Here's how your baby learns to get from here to there.
At first, an infant is content to lie in his crib and just wiggle his little limbs all over. But by his first birthday, he has learned to put his body in motion, and you'll be surprised by how your baby has learned to coordinate and control his movements. Once toddlerhood begins, you may find it hard to remember when this mini dynamo ever sat still!
But baby's abilities don't develop overnight. She'll put a lot of hard work and patience into mastering these motor skills. And as her muscles continue to grow and develop, your little explorer will be spurred by the curiosity to investigate every corner of her room and eventually the whole house. So it's never too early to begin babyproofing.
Baby's quest to gain control begins from the head down. The development of your infant's neck muscles is the first big step in her overall body control. In the first few weeks, your newborn's neck may seem floppy. But if you place baby on her stomach, she'll practice lifting her head for a few moments at a time -- even when she's just a few weeks old. Around the 3-month mark, baby will begin to turn her head from side to side to look at you or a colorful toy. These movements help strengthen baby's neck muscles. By 4 months, your little one should be able to hold up her head while she supports herself on her elbows.
Roll with It
Once baby can lift her head while on her stomach, she's almost ready to roll. By her fifth month, your little one will use her arms to push off, and with some effort she'll start to roll from her stomach to her side. Tummy-to-side rolling is common for babies because they can use their arms and legs to gain momentum.

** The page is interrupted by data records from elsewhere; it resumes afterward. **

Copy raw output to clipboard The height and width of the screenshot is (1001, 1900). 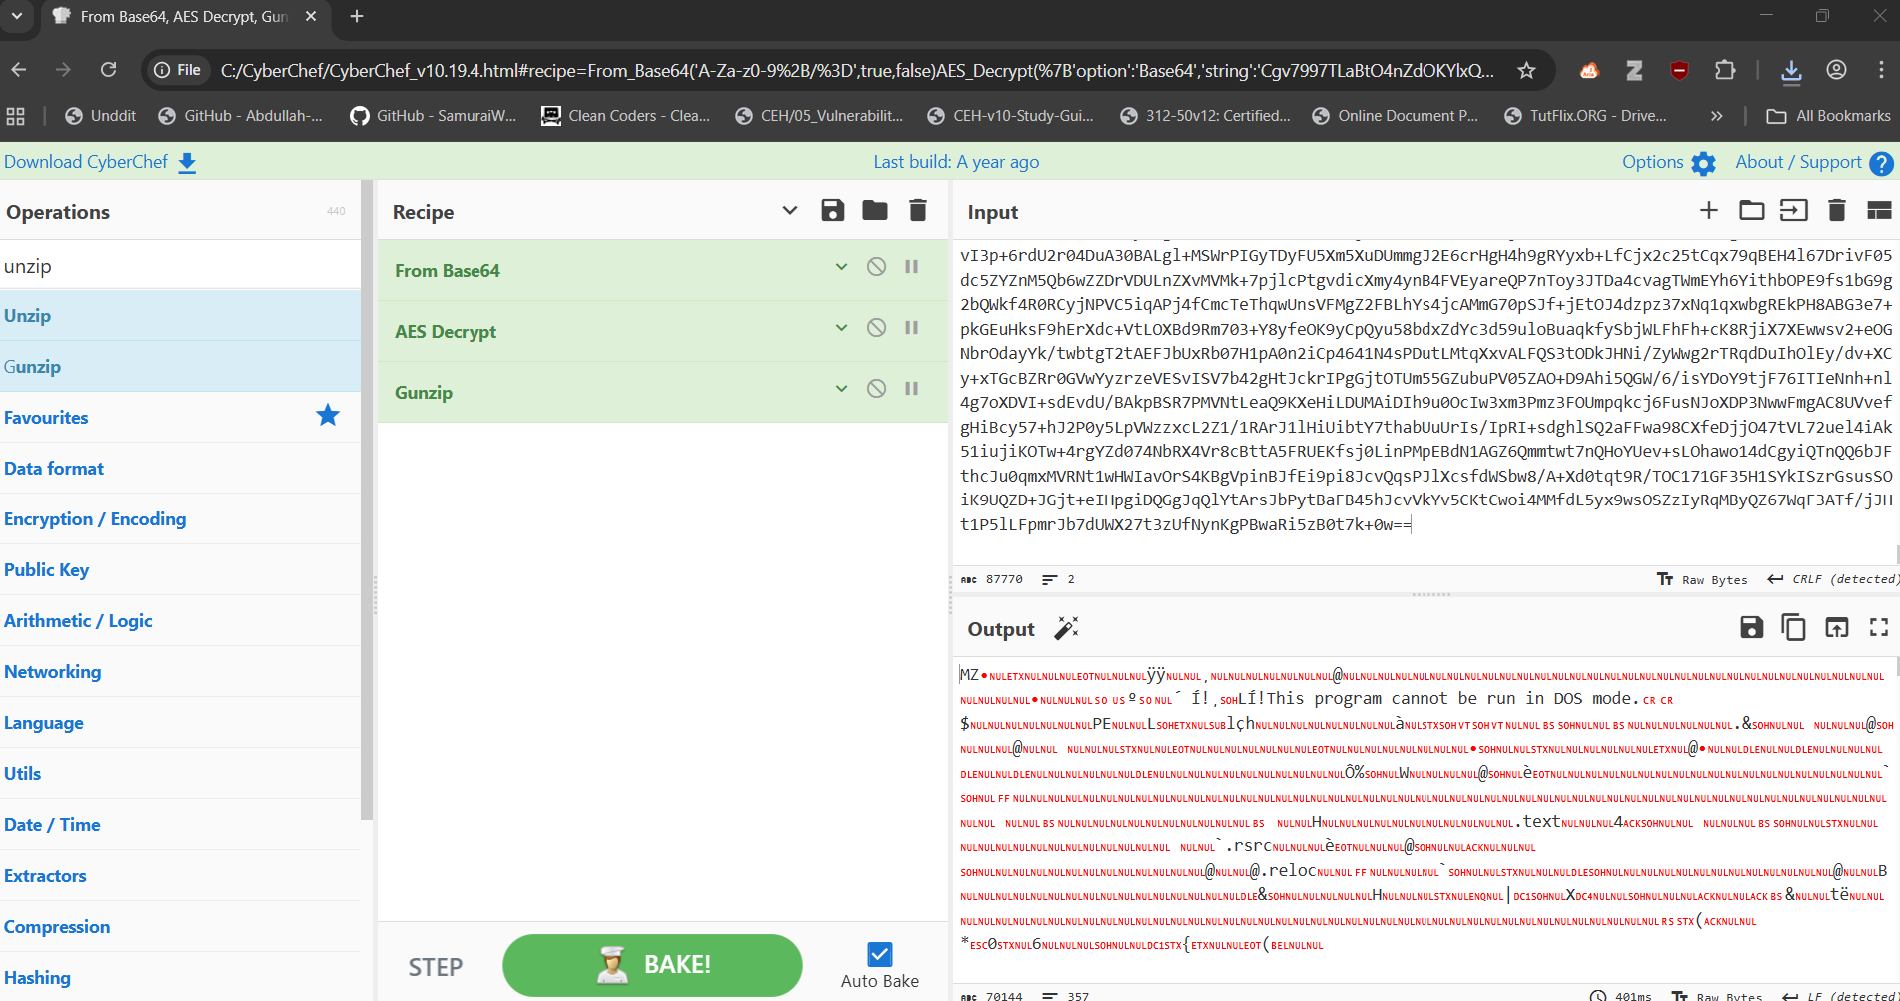pos(1794,628)
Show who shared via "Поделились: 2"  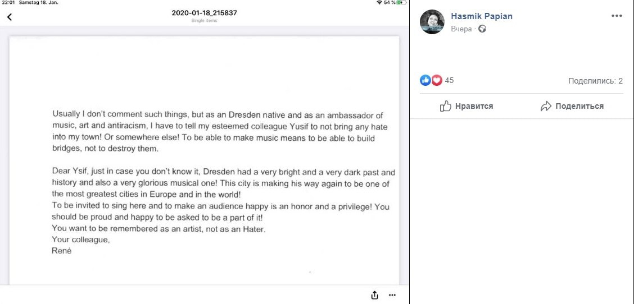point(595,81)
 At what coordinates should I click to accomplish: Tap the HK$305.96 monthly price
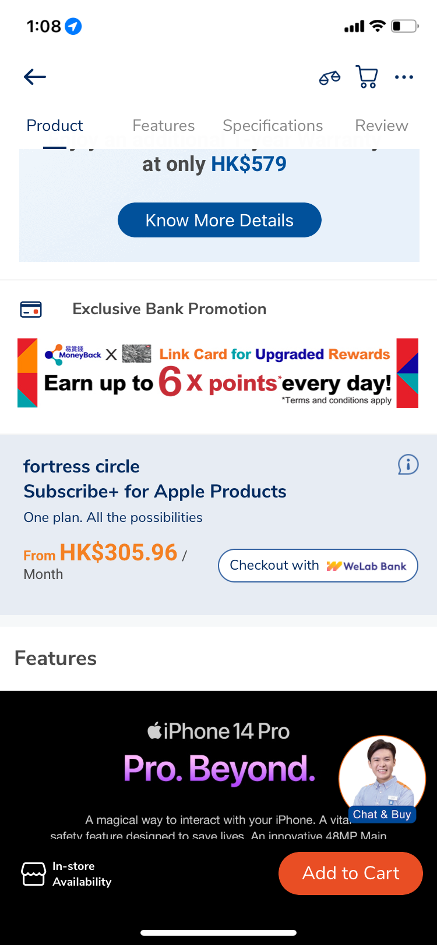click(x=118, y=552)
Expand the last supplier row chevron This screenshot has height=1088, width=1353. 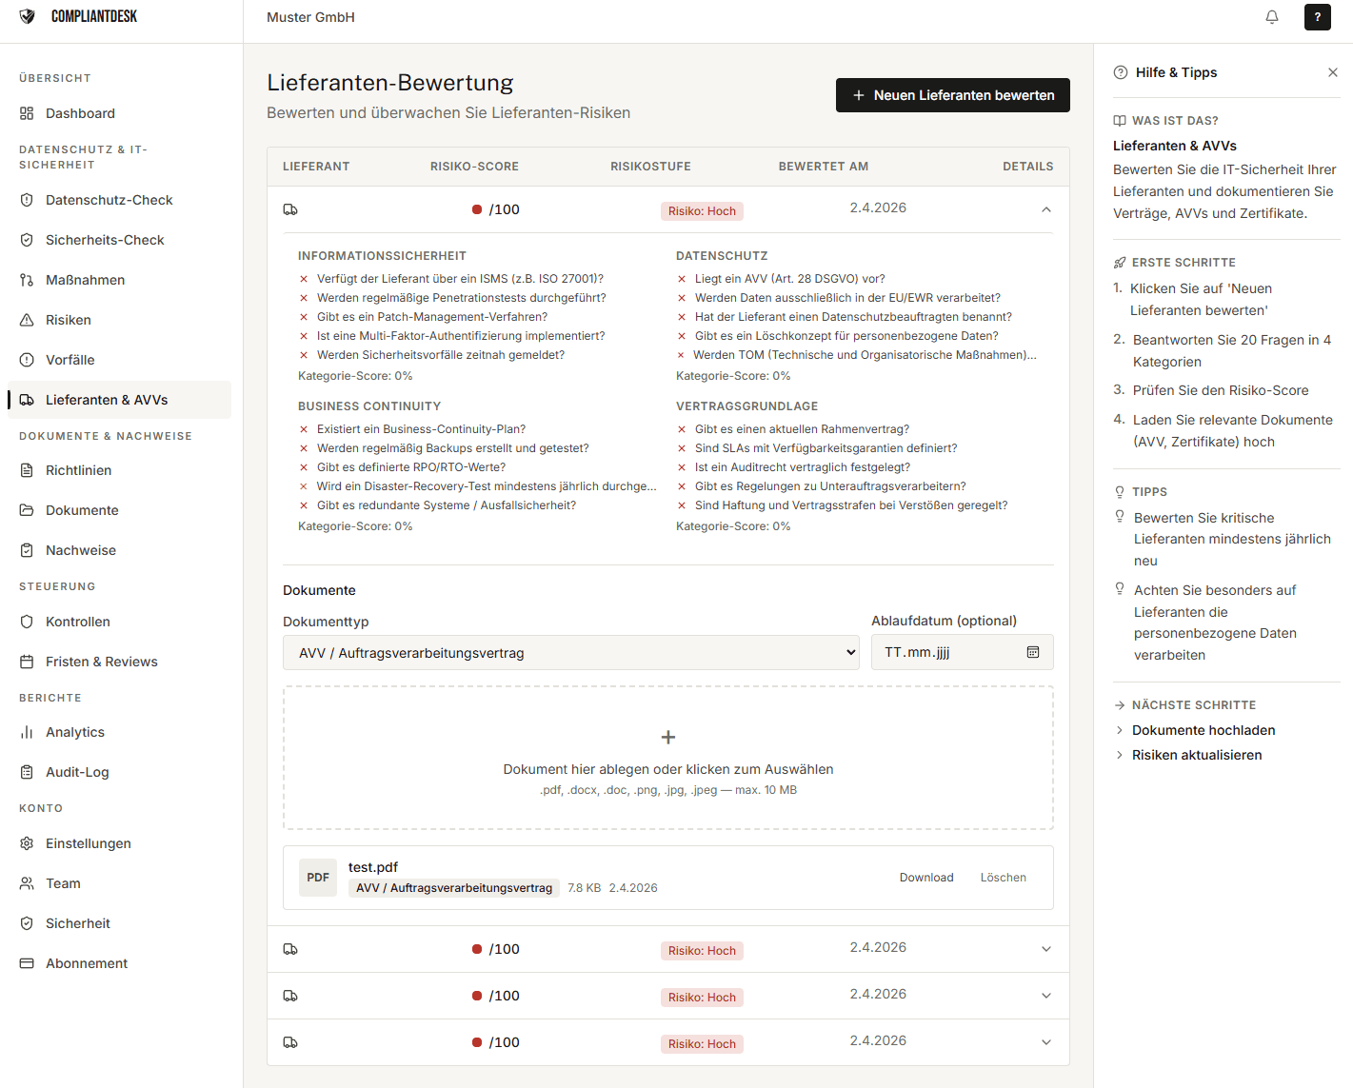coord(1045,1042)
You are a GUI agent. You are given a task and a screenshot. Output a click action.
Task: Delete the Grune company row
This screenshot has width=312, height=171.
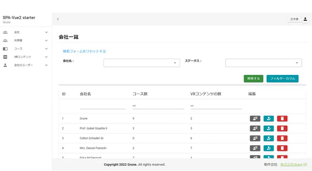tap(282, 118)
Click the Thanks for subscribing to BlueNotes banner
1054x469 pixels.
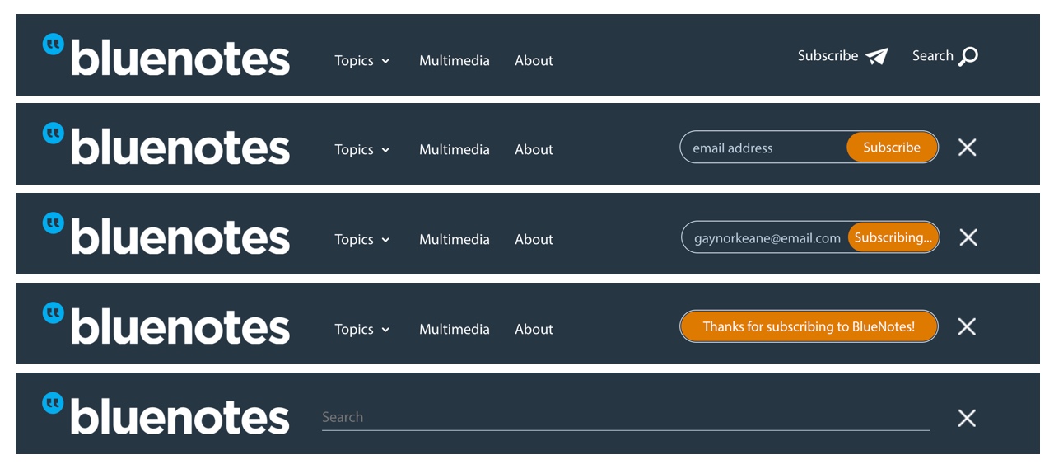tap(809, 326)
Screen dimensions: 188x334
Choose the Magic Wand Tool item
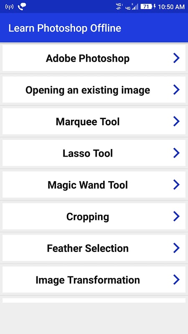(94, 185)
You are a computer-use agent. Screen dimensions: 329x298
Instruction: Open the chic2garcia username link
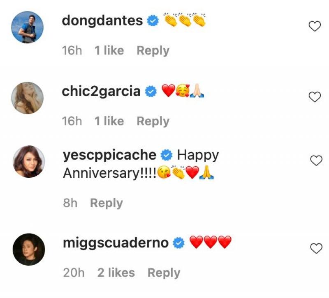pyautogui.click(x=101, y=91)
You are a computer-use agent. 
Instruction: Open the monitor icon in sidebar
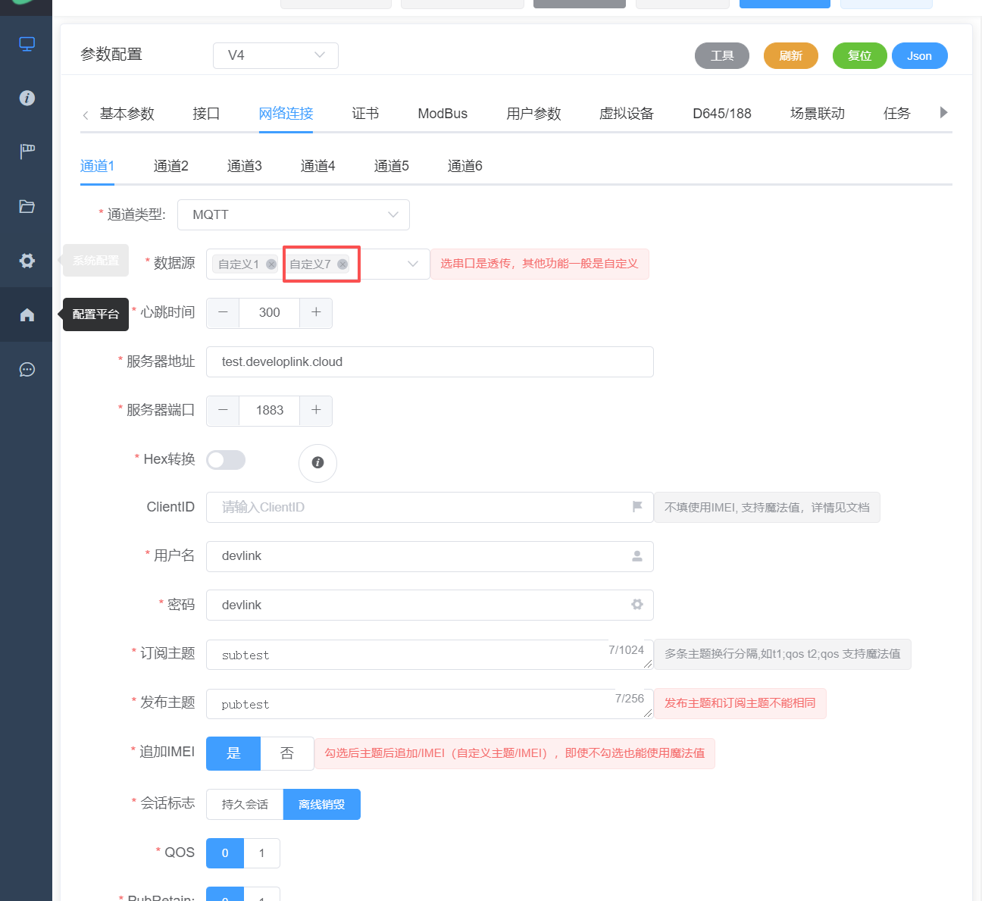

By 6 months, most babies have gained enough abdominal strength to flip all the way over. Your baby may spend hours flopping from belly to back to belly again. She may even roll across the room as a way to travel. Baby's rolling abilities can be stronger than you think -- so don't forget to keep a firm hold on her, especially on the changing table.
Fun Crawling Fact
A recent study found that babies born in the summer and fall tend to crawl later than those born in the winter and spring. The reason? Summer and fall babies reach crawling age in winter, when they wear more restrictive clothing.
On All Fours, Sitting Pretty
On All Fours
Though baby may now be comfortable getting down on all fours, he may not do much but rock back and forth. With time, however, he will adopt one of the many forms of crawling in order to make his way across the floor.